Challenge | Copy the records below, swapping every "Select" for "Choose" and changing nothing else.
»»
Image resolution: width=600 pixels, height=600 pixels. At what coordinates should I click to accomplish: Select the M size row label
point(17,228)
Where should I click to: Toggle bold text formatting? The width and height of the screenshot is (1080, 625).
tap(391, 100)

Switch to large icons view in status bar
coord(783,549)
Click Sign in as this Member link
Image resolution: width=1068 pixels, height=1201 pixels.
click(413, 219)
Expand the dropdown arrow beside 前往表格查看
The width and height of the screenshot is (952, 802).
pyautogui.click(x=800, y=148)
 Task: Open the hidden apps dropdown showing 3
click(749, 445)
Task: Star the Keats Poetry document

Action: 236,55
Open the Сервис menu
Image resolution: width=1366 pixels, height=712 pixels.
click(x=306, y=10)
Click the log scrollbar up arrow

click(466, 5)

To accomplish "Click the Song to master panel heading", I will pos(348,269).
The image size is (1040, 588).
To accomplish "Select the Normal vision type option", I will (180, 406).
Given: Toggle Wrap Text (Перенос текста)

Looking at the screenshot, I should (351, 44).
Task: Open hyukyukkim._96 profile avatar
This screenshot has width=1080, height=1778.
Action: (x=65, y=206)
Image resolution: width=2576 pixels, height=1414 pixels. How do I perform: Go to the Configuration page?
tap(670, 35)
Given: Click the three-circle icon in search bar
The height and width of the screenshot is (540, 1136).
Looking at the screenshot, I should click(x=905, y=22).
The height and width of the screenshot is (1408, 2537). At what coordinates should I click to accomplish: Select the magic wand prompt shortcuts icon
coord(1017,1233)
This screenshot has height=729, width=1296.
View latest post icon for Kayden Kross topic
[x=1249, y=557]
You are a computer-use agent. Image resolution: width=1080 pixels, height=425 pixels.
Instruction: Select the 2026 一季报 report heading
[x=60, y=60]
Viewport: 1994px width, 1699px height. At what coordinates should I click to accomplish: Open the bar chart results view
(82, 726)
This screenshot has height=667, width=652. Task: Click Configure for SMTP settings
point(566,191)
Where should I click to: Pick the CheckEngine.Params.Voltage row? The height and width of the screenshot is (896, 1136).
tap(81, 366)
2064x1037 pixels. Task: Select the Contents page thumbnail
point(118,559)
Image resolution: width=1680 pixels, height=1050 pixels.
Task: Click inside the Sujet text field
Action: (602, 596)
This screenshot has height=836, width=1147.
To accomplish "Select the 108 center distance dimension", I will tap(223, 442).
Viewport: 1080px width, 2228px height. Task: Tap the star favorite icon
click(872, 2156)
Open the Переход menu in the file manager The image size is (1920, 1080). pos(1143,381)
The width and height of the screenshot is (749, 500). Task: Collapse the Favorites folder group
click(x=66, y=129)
««
Task answer |
Image resolution: width=600 pixels, height=600 pixels. At what coordinates should I click to accomplish: Choose the M size row label
point(17,228)
Where should I click to: Toggle bold text formatting? The width and height of the screenshot is (1080, 625).
tap(391, 100)

Switch to large icons view in status bar
coord(783,549)
Click Sign in as this Member link
Image resolution: width=1068 pixels, height=1201 pixels.
click(413, 219)
Expand the dropdown arrow beside 前往表格查看
The width and height of the screenshot is (952, 802).
pyautogui.click(x=800, y=148)
 Task: Open the hidden apps dropdown showing 3
click(749, 445)
Task: Star the Keats Poetry document

Action: 236,55
Open the Сервис menu
Image resolution: width=1366 pixels, height=712 pixels.
click(x=306, y=10)
Click the log scrollbar up arrow

click(466, 5)

To accomplish "Click the Song to master panel heading", I will pos(348,269).
The image size is (1040, 588).
To accomplish "Choose the Normal vision type option", I will (180, 406).
Given: Toggle Wrap Text (Перенос текста)

Looking at the screenshot, I should (351, 44).
Task: Open hyukyukkim._96 profile avatar
This screenshot has width=1080, height=1778.
Action: (x=65, y=206)
Image resolution: width=2576 pixels, height=1414 pixels. How do I perform: Go to the Configuration page?
tap(670, 35)
Given: Click the three-circle icon in search bar
The height and width of the screenshot is (540, 1136).
Looking at the screenshot, I should click(x=905, y=22).
The height and width of the screenshot is (1408, 2537). At what coordinates should I click to accomplish: Choose the magic wand prompt shortcuts icon
coord(1017,1233)
This screenshot has height=729, width=1296.
View latest post icon for Kayden Kross topic
[x=1249, y=557]
You are a computer-use agent. Image resolution: width=1080 pixels, height=425 pixels.
Instruction: Choose the 2026 一季报 report heading
[x=60, y=60]
Viewport: 1994px width, 1699px height. At what coordinates should I click to accomplish: Open the bar chart results view
(82, 726)
This screenshot has height=667, width=652. Task: Click Configure for SMTP settings
point(566,191)
Where should I click to: Pick the CheckEngine.Params.Voltage row? The height and width of the screenshot is (896, 1136).
tap(81, 366)
2064x1037 pixels. Task: Choose the Contents page thumbnail
point(118,559)
Image resolution: width=1680 pixels, height=1050 pixels.
Task: Click inside the Sujet text field
Action: (602, 596)
This screenshot has height=836, width=1147.
To accomplish "Choose the 108 center distance dimension", I will tap(223, 442).
Viewport: 1080px width, 2228px height. Task: Tap the star favorite icon
click(872, 2156)
Open the Переход menu in the file manager The image size is (1920, 1080). pos(1143,381)
The width and height of the screenshot is (749, 500). Task: Collapse the Favorites folder group
click(x=66, y=129)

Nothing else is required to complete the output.